世界中でコロナウイルスが引き起こした社会変化へのさまざまな反応が起きている。

自分としては、硬軟とりまぜて人間社会と自然の境界部分に注目していきたい。

 

ヴェネチア

「ひとけのなくなったヴェネチアでは水が澄んで、ヴィトンのカバンが泳いでいる」という記事()。

 

 

musée blanc éclairé par le soleil

19 mars 2020, jeudi

 

明日からの「崇仁テラス」設営準備で、資材チェックに崇仁小学校へ行く。

ちょうど明日(3/20)から芸資研の佐藤知久先生らが尽力する「崇仁小学校展〜記憶のひきだし/見返りすうじん」が始まる(〜月末)。

総合基礎研究室の新旧スタッフ3人による「ギャラリー崇仁完成見学会」は14日から始まっている。

ひとけは少ない。

 

小学校入り口を入ってすぐの階段下スペースの壁に、「はく ぶつ かん」と書かれたパネルが掲げてあるのに気づいた。

はくぶつかん

よく見ると、「ビオトープ博物館」と書かれた文字が白く消えている。

だから太陽なんだろうが、このパネルは、壊される小学校の記憶の継承を訴えるミュゼオロジー(博物館学)的(あるいはアーカイブ的)発想の展覧会を串刺しにしている。

文物の保存を図る博物館は通常、人工照明に支配されている。

それが太陽光で照らされるとは、博物館が破壊され、保存されるべき文物が野ざらしになっていることを示唆する。

それが白いというのも、「白」が髑髏の象形文字で、外に遺棄され光にさらされて朽ち果てていくさまに符合する。

実際に崇仁小学校のビオトープは学校閉鎖からまもなく滅んでしまった。

モノをじわりと焼き尽くす太陽光が支配する「博物館」は、近い将来、滅びゆく人類文明が展示される「明るい場所」になる。

その場所に人はいない。
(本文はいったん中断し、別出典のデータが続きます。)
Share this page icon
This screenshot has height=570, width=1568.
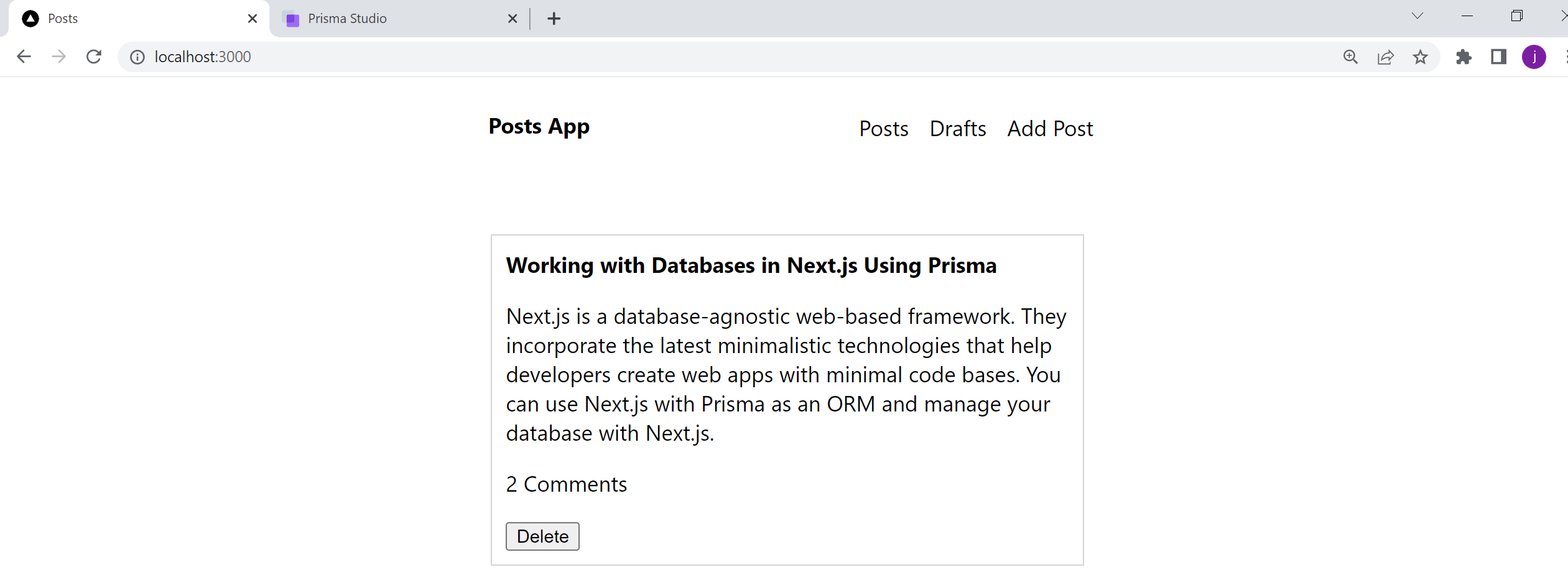tap(1386, 57)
文字だけが踊る。

さらにパネルのドットが「デジタル」を意味しているとすれば、これはもう作者なき作品とも解釈できる。

このパネルは芸大の資料館に「保存」されるだろうか? それとも建物とともに瓦礫になるだろうか。

 

屋上に上がって鴨川を見る。

崇仁小学校
崇仁小学校

崇仁小学校の校舎は今年夏以降に解体される。

この眺めは、銅駝美術工芸高校の新校舎が竣工するまで、工事関係者以外は見れなくなるだろう。

 

崇仁小学校

伊達伸明さんがつくったミカエルがJRに向って手をふっている。

 

思えば、最初のstill moving(2015)に参加したことから、崇仁地域の動きに巻き込まれていった。

グラウンドの轍を見ながら、行き当たりばったりの自分の歩みを「見返る」。

 

崇仁テラス

明日からのテラス設営にそなえて柱を補修する。

 

 

com-position aujourd'hui 200223

23 février 2020, dimanche

 

本日のコン・ポジション

淡路駅のカルカヤ

淡路駅のカルカヤ

#江之子島の雑草(大阪市西区江之子島2丁目1)

 

阿波座駅7番出口を出たところの阪神高速の橋脚の根元に、立ち枯れた雑草のかなり大きな株がひとつ。

金網で人が近づけなくなっているので、刈り取られずにすんでいる。

com(共に)position(位置する)にふさわしい光景にちょっとうれしくなる。

 

雑草はメリケンカルカヤと思われる。

メリケンカルカヤは、北アメリカから外来したイネ科の多年草。

茎が地際で枝分かれしてして株になり、高さ50〜100cmの大株となる。9月〜10月頃、茎全体に穂をつけ、種子はわずかな風で広範囲に散布される。根が地中にしっかりと生えるためなかなか手では抜くことができず、対処が難しい雑草だそうだ。

何よりの特徴は、こんなふうに立ち枯れしたまま春までみにくく残り、また新しい茎を出すことだ。根元をよく見ると、すでに緑の葉が出始めている。

 

Google mapで2016年秋に撮られたストリートビューに元気な姿が写っている。

金網が設けられたときから根付いたのだろう。

立入禁止区域は都市に自然が入り込む<孔>なのだ。

だがその自然も野生の自然ではなく、人間が生み出すグローバルフローによってかき乱された自然だ。

メリケンカルカヤは「要注意外来生物」と指定されている。